## Problem description
Each record should be returned exactly as it is written.

## The records

....

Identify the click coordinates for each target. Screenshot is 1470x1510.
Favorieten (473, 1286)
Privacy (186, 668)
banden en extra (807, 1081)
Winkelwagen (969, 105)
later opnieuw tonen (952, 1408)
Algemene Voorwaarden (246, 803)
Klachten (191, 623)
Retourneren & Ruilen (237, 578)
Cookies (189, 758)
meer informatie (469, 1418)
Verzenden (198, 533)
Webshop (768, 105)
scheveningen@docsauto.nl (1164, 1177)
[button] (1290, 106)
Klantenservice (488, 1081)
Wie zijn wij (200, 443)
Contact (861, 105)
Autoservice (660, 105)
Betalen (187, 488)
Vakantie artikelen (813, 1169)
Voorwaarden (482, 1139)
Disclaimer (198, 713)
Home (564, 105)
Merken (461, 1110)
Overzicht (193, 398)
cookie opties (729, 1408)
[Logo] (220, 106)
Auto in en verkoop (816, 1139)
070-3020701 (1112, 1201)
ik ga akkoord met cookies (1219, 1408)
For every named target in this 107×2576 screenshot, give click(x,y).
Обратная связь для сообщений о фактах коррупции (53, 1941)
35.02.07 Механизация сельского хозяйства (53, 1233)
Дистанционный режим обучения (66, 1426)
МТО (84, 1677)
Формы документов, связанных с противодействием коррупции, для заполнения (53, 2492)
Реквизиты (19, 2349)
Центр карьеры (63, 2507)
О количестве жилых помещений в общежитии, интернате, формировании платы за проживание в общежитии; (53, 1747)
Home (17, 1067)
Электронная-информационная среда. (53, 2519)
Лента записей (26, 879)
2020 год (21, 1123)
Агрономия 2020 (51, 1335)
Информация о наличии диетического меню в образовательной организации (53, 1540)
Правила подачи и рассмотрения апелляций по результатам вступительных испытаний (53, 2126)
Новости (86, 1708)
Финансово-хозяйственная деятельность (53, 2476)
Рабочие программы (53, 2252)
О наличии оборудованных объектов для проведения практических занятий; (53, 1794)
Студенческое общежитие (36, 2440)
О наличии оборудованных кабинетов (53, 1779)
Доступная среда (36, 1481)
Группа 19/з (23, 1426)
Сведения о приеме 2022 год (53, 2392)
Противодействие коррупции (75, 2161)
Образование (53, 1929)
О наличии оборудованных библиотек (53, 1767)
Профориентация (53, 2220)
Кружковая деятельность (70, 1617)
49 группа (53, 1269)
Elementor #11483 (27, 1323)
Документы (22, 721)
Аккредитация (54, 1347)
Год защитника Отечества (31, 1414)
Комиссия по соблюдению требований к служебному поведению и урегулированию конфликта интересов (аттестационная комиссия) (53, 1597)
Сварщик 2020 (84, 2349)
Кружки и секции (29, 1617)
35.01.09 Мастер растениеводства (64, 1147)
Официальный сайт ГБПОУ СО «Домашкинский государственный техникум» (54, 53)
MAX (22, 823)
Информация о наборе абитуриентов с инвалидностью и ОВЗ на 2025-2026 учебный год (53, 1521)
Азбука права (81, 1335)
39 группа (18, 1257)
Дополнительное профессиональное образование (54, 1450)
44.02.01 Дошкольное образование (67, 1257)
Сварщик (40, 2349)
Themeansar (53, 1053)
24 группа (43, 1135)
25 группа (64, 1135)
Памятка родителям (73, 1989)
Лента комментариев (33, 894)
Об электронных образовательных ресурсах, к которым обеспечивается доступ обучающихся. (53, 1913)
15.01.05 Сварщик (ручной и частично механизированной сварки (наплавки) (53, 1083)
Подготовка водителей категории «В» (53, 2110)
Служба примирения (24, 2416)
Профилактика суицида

....

## Written response
Identify the click coordinates for each target. Screenshot is 1470x1510.
Favorieten (473, 1286)
Privacy (186, 668)
banden en extra (807, 1081)
Winkelwagen (969, 105)
later opnieuw tonen (952, 1408)
Algemene Voorwaarden (246, 803)
Klachten (191, 623)
Retourneren & Ruilen (237, 578)
Cookies (189, 758)
meer informatie (469, 1418)
Verzenden (198, 533)
Webshop (768, 105)
scheveningen@docsauto.nl (1164, 1177)
[button] (1290, 106)
Klantenservice (488, 1081)
Wie zijn wij (200, 443)
Contact (861, 105)
Autoservice (660, 105)
Betalen (187, 488)
Vakantie artikelen (813, 1169)
Voorwaarden (482, 1139)
Disclaimer (198, 713)
Home (564, 105)
Merken (461, 1110)
Overzicht (193, 398)
cookie opties (729, 1408)
[Logo] (220, 106)
Auto in en verkoop (816, 1139)
070-3020701 (1112, 1201)
ik ga akkoord met cookies (1219, 1408)
For every named target in this 107×2576 screenshot, give click(x,y).
Обратная связь для сообщений о фактах коррупции (53, 1941)
35.02.07 Механизация сельского хозяйства (53, 1233)
Дистанционный режим обучения (66, 1426)
МТО (84, 1677)
Формы документов, связанных с противодействием коррупции, для заполнения (53, 2492)
Реквизиты (19, 2349)
Центр карьеры (63, 2507)
О количестве жилых помещений в общежитии, интернате, формировании платы за проживание в общежитии; (53, 1747)
Home (17, 1067)
Электронная-информационная среда. (53, 2519)
Лента записей (26, 879)
2020 год (21, 1123)
Агрономия 2020 (51, 1335)
Информация о наличии диетического меню в образовательной организации (53, 1540)
Правила подачи и рассмотрения апелляций по результатам вступительных испытаний (53, 2126)
Новости (86, 1708)
Финансово-хозяйственная деятельность (53, 2476)
Рабочие программы (53, 2252)
О наличии оборудованных объектов для проведения практических занятий; (53, 1794)
Студенческое общежитие (36, 2440)
О наличии оборудованных кабинетов (53, 1779)
Доступная среда (36, 1481)
Группа 19/з (23, 1426)
Сведения о приеме 2022 год (53, 2392)
Противодействие коррупции (75, 2161)
Образование (53, 1929)
О наличии оборудованных библиотек (53, 1767)
Профориентация (53, 2220)
Кружковая деятельность (70, 1617)
49 группа (53, 1269)
Elementor #11483 (27, 1323)
Документы (22, 721)
Аккредитация (54, 1347)
Год защитника Отечества (31, 1414)
Комиссия по соблюдению требований к служебному поведению и урегулированию конфликта интересов (аттестационная комиссия) (53, 1597)
Сварщик 2020 (84, 2349)
Кружки и секции (29, 1617)
35.01.09 Мастер растениеводства (64, 1147)
Официальный сайт ГБПОУ СО «Домашкинский государственный техникум» (54, 53)
MAX (22, 823)
Информация о наборе абитуриентов с инвалидностью и ОВЗ на 2025-2026 учебный год (53, 1521)
Азбука права (81, 1335)
39 группа (18, 1257)
Дополнительное профессиональное образование (54, 1450)
44.02.01 Дошкольное образование (67, 1257)
Сварщик (40, 2349)
Themeansar (53, 1053)
24 группа (43, 1135)
25 группа (64, 1135)
Памятка родителям (73, 1989)
Лента комментариев (33, 894)
Об электронных образовательных ресурсах, к которым обеспечивается доступ обучающихся. (53, 1913)
15.01.05 Сварщик (ручной и частично механизированной сварки (наплавки) (53, 1083)
Подготовка водителей категории «В» (53, 2110)
Служба примирения (24, 2416)
Профилактика суицида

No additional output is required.